ページ本文:
_ _ _ _ _
独立行政法人都市再生機構(注1)(以下「機構」という。)は、独立行政法人都市再生機構法(平成15年法律第100号)に基づき、都市基盤整備公団及び地域振興整備公団が行っていた、住宅市街地その他の市街地の整備改善を図ることなどを目的とする宅地の造成、造成した宅地の管理及び譲渡等の業務(以下「ニュータウン事業」という。)を承継し、実施している。
ニュータウン事業は、土地区画整理事業、新住宅市街地開発法(昭和38年法律第134号)に基づく新住宅市街地開発事業(注2)(以下「新住事業」という。)等の整備手法により実施されてきたが、平成22年及び25年の閣議決定により、機構が実施するニュータウン事業について、25年度までに工事を完了することや、同年度までに完了しなかった工事を早期に完了させるとともに30年度までの土地の供給・処分完了に向けた取組を促進することとされた。
_ _ _ _ _
記録データ:

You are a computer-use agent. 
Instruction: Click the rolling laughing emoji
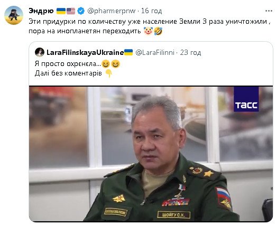coord(158,31)
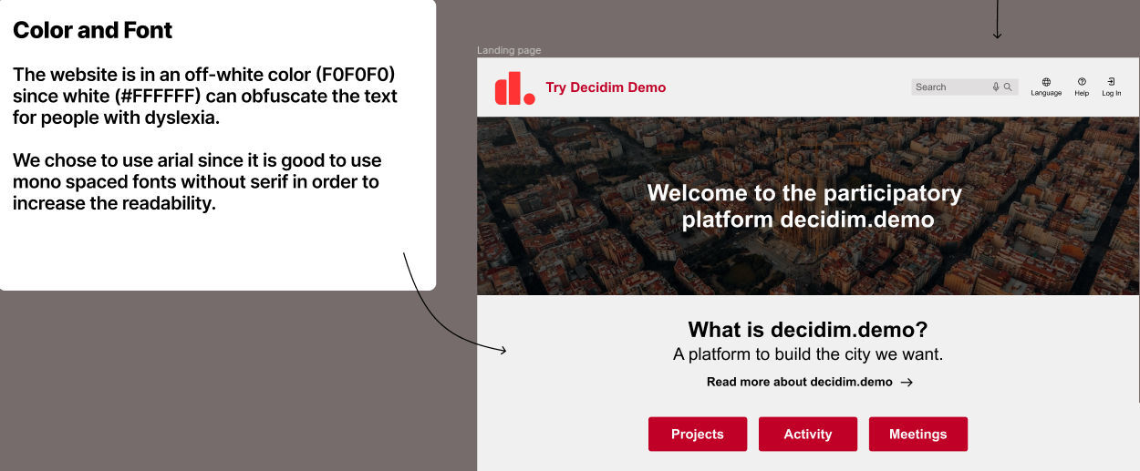Click the Help question mark icon
Screen dimensions: 1140x471
(x=1082, y=82)
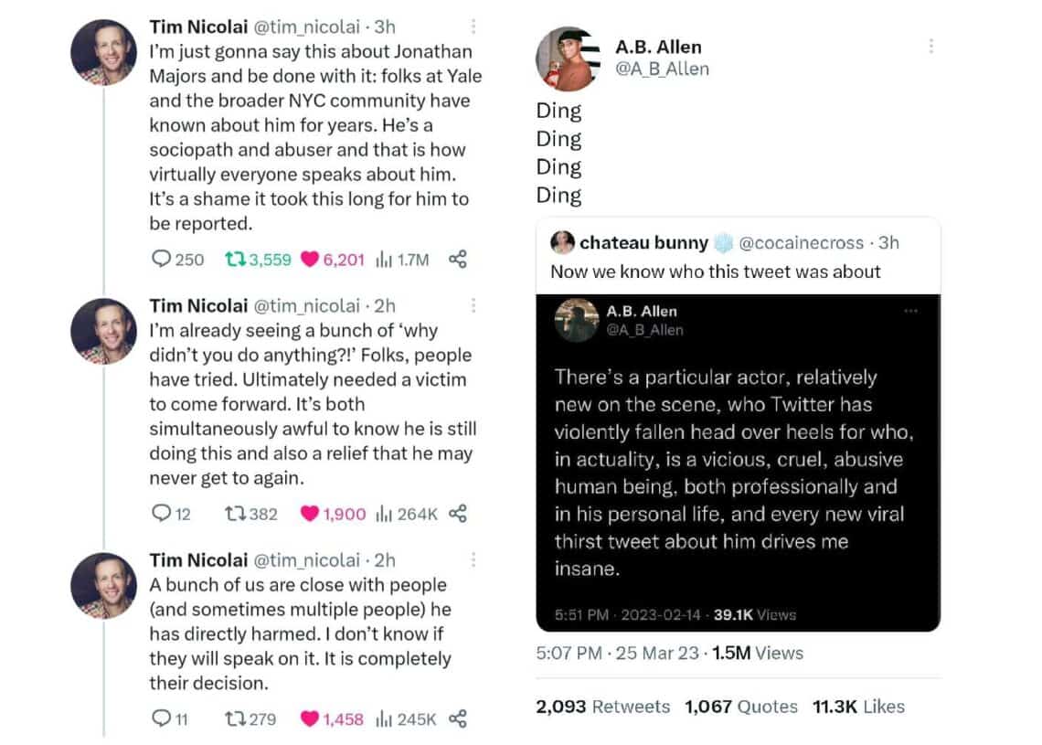The width and height of the screenshot is (1042, 745).
Task: Reply to first Tim Nicolai tweet
Action: point(162,260)
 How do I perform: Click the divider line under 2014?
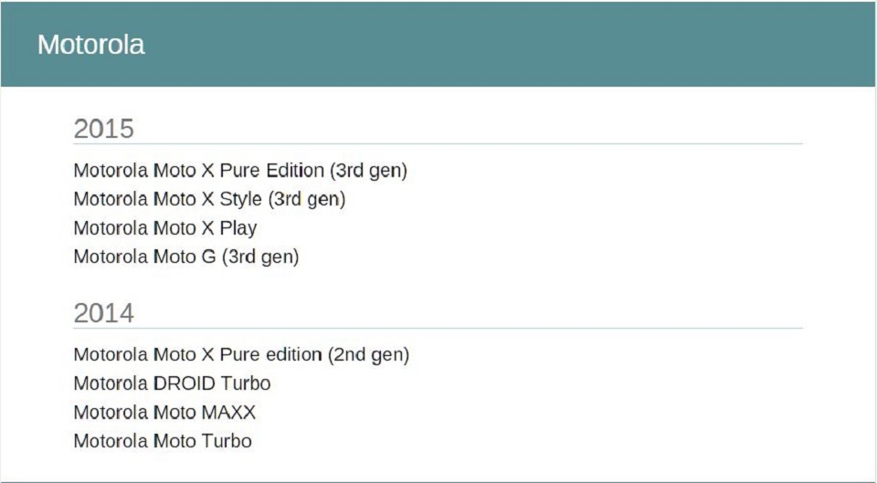pyautogui.click(x=438, y=328)
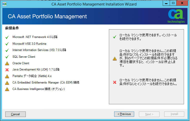Click the warning icon beside Oracle Client
The width and height of the screenshot is (190, 121).
click(7, 64)
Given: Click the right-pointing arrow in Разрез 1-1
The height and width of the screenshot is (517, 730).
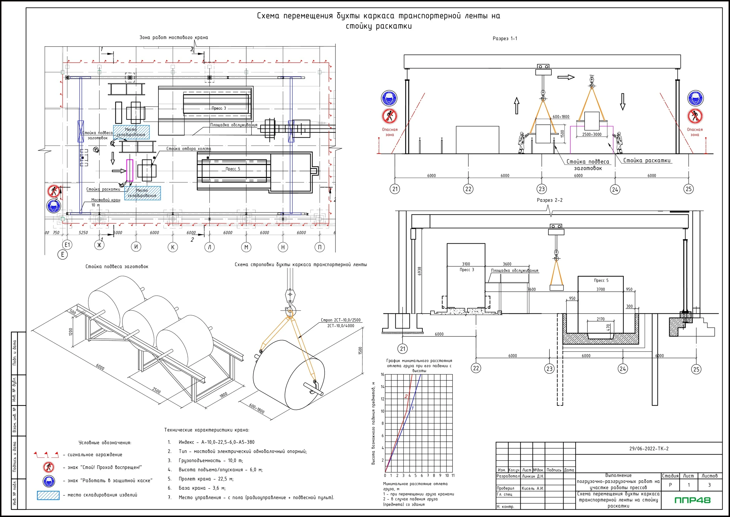Looking at the screenshot, I should [x=566, y=77].
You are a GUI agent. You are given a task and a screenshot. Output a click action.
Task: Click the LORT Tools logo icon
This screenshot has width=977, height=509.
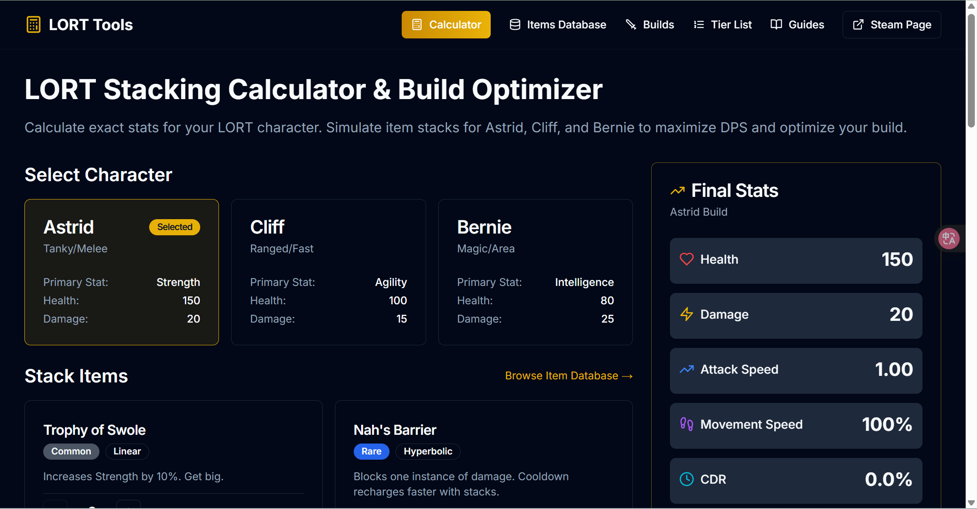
_ _ _ _ _
作業内容:
[1] 本文によると、機構は何という法律に基づいてニュータウン事業を承継しましたか。
[2] 本文に名称が出てくる法人と公団をすべて挙げてください。
[3] 本文の内容を二文で要約してください。

解答例:
[1] 独立行政法人都市再生機構法(平成15年法律第100号)に基づいて承継しました。

[2]
独立行政法人都市再生機構
都市基盤整備公団
地域振興整備公団

[3] 独立行政法人都市再生機構は、都市基盤整備公団と地域振興整備公団が行っていた宅地の造成、管理、譲渡などのニュータウン事業を承継し、実施しています。この事業は土地区画整理事業や新住事業などの手法で進められてきましたが、平成22年と25年の閣議決定により、25年度までの工事完了と、30年度までの土地の供給・処分完了に向けた取組の促進が求められました。